Tuesday, May 10, 2011

1913 Edition of The Seven Lamps Of Architecture

Inside my 1913 Edition
For a student of craft work like me seeing a 1913 Edition of The Seven Lamps Of Architecture in an antique book shop was like finding gold! It was $9.50 for me to buy and it probably wasn’t even worth that much but I’d have gladly paid double. Funny how we place value on certain things that others wouldn’t take for free. All of you Kindle and Nook users are nodding at the screen right now however I'm nostalgic about a lot of old stuff including books! I already have a more recent printing but it's a soft cover and lacks the character of an almost 100 year old hard back.

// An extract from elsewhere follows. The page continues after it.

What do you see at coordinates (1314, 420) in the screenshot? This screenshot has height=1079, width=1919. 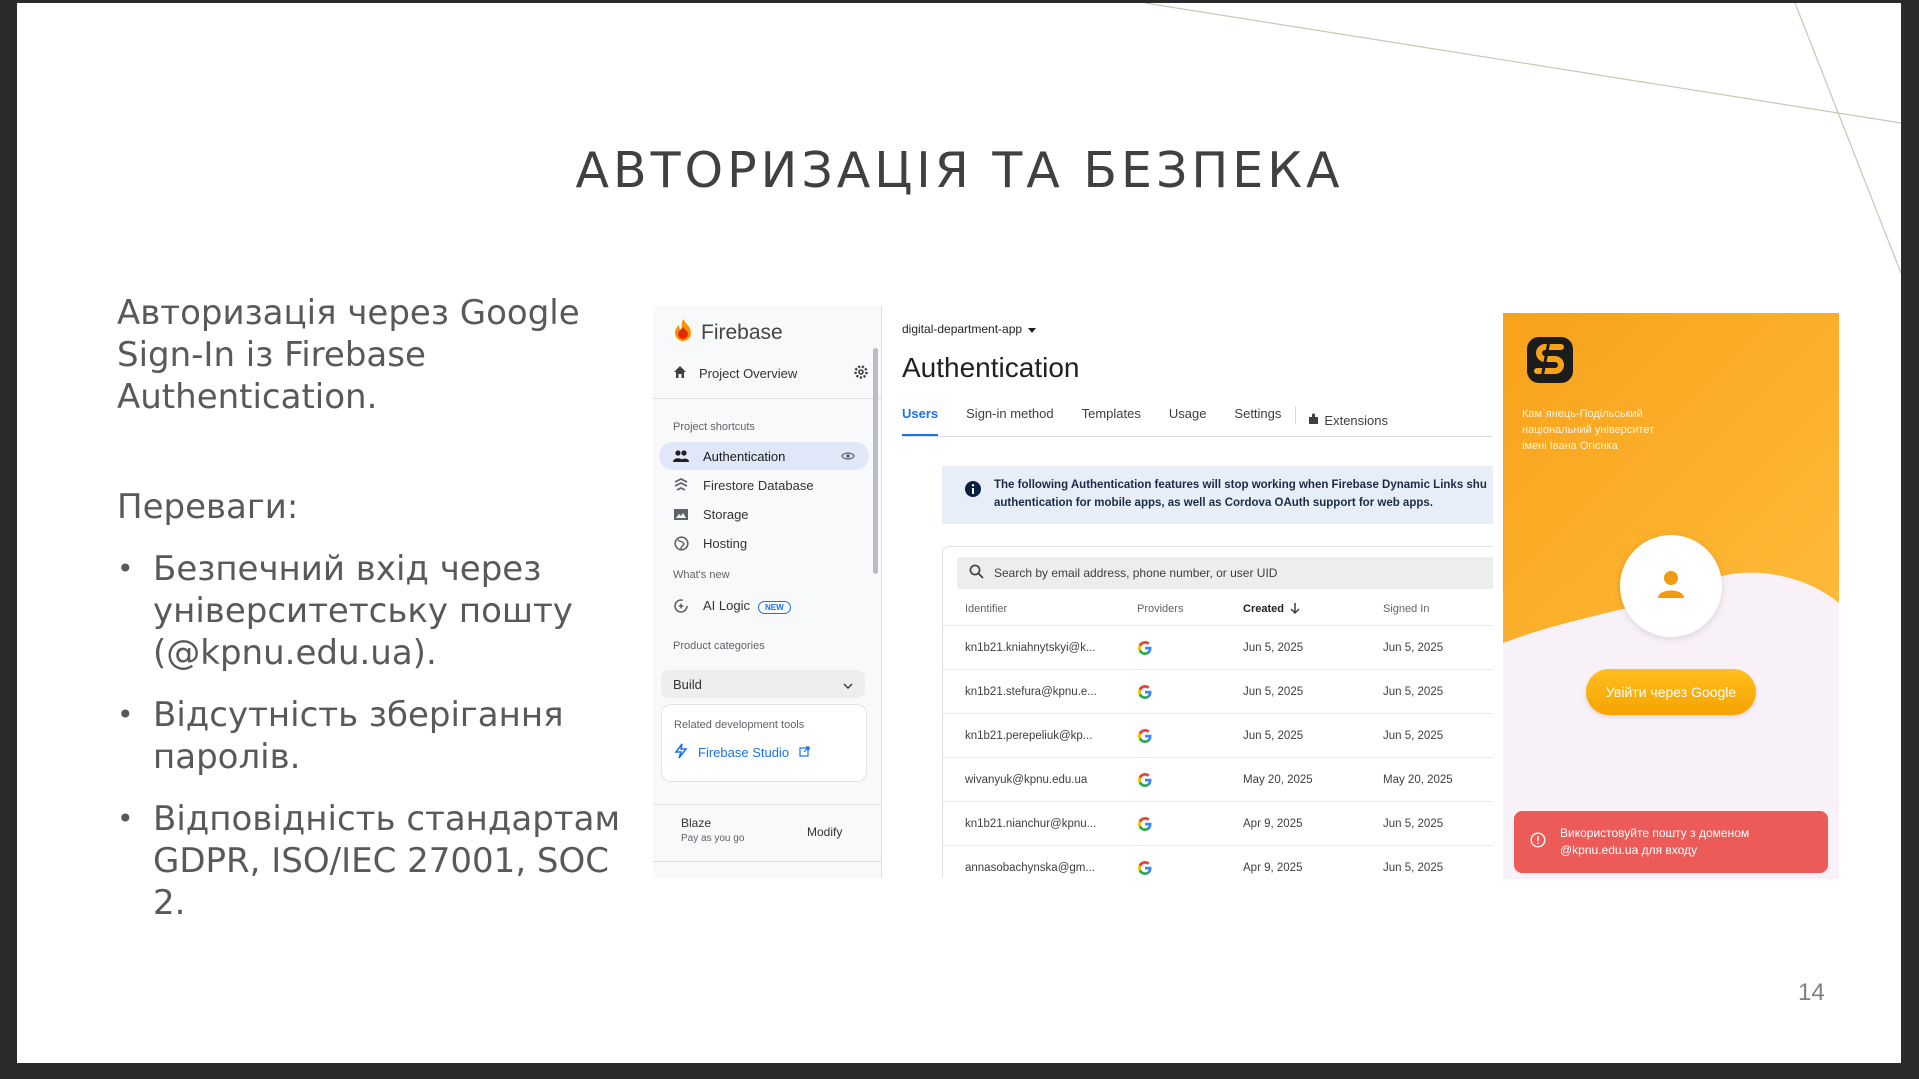 I see `extensions-icon` at bounding box center [1314, 420].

So why is this book in particular of value to me? If you go to Wikipedia and look up John Ruskin this is what you will find:

John Ruskin (8 February 1819 – 20 January 1900) was an English art critic and social thinker, also remembered as a poet and artist. His essays on art and architecture were extremely influential in the Victorian and Edwardian eras.

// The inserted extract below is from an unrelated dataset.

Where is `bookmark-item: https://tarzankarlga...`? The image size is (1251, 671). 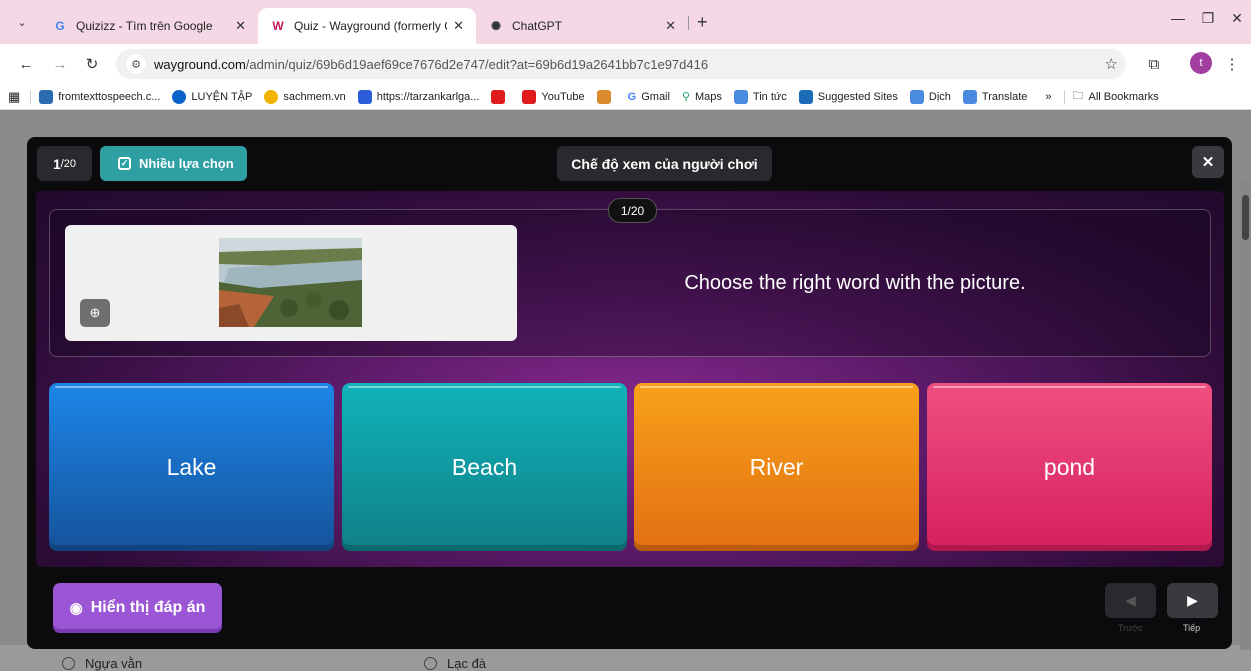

You will also find a slew of other information but not a whole lot about what is important to me about John Ruskin.


Ruskin was an early champion for the artisan to rebel against the machines of industry. After modernism and the industrial revolution cast out craft work he called for artisans to reclaim societies respect!

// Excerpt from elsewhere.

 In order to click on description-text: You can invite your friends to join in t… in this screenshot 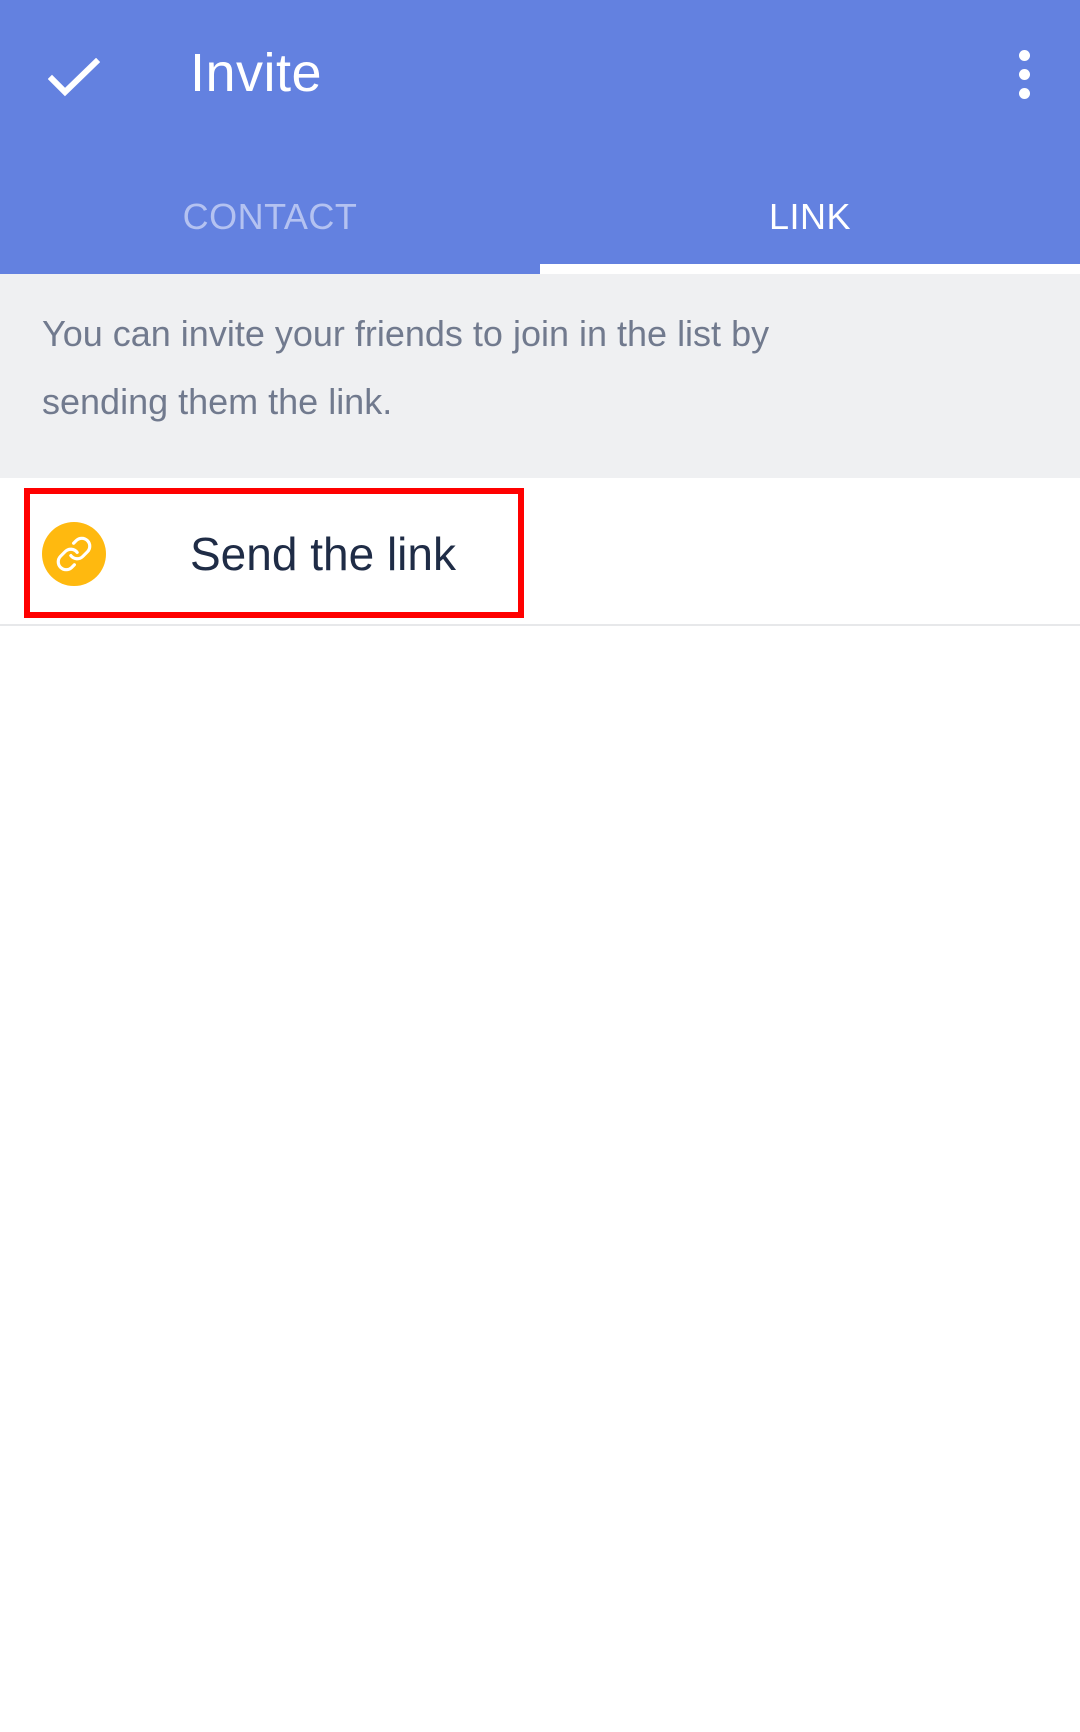, I will do `click(406, 368)`.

In the mid 1850’s Ruskin along with others created a Working Men’s College where he gave lectures to craft workers on a variety of topics. The purpose was to create a positive environment for people who worked with their hands AND their minds. In 1849 Ruskin released The Seven Lamps of Architecture which offered seven guides for anyone who works directly on material items. These are the seven (with descriptions borrowed from Richard Sennett’s book “The Craftsman”) :

“The Lamp of Sacrifice,” the willingness to do something well for it’s own sake, dedication;

“The Lamp of Truth,” the truth that “breaks and rents continually” embrace of difficulty, resistance, and ambiguity;

“The Lamp of Power,” tempered power, guided by standards other than blind will;

“The Lamp of Beauty,” which for Ruskin is found more in the detail, the ornament-hand sized beauty-than the large design;

“The Lamp of Life,” life equating to struggle and energy, death with deadly perfection;

“The Lamp of Memory,” the guidance provided by the time before machinery ruled; and

“The Lamp of Obedience,” which consists of obedience to the example set by a master’s practice rather than his particular works; otherwise put, strive to be like Stradivari but do not seek to copy his particular violins.

This book really sealed Ruskin’s fame but a later book he wrote “The Stones of Venice” is more widely regarded. I wonder if I can find a cool old edition of that one too. I’ll leave you with an excerpt from “The Stones of Venice”.

"You can teach a man to draw a straight line; to strike a curved line, and to carve it . . . with admirable speed and precision; and you will find his work perfect of it's kind; but if you ask him to think about any of these forms, to consider if he cannot find any better in his own head, he stops; his execution becomes hesitating; he thinks, and ten to one he thinks wrong; ten to one he makes a mistake in the first touch he gives to his work as a thinking being. But you have made a man of him for all that, he was only a machine before, an animated tool."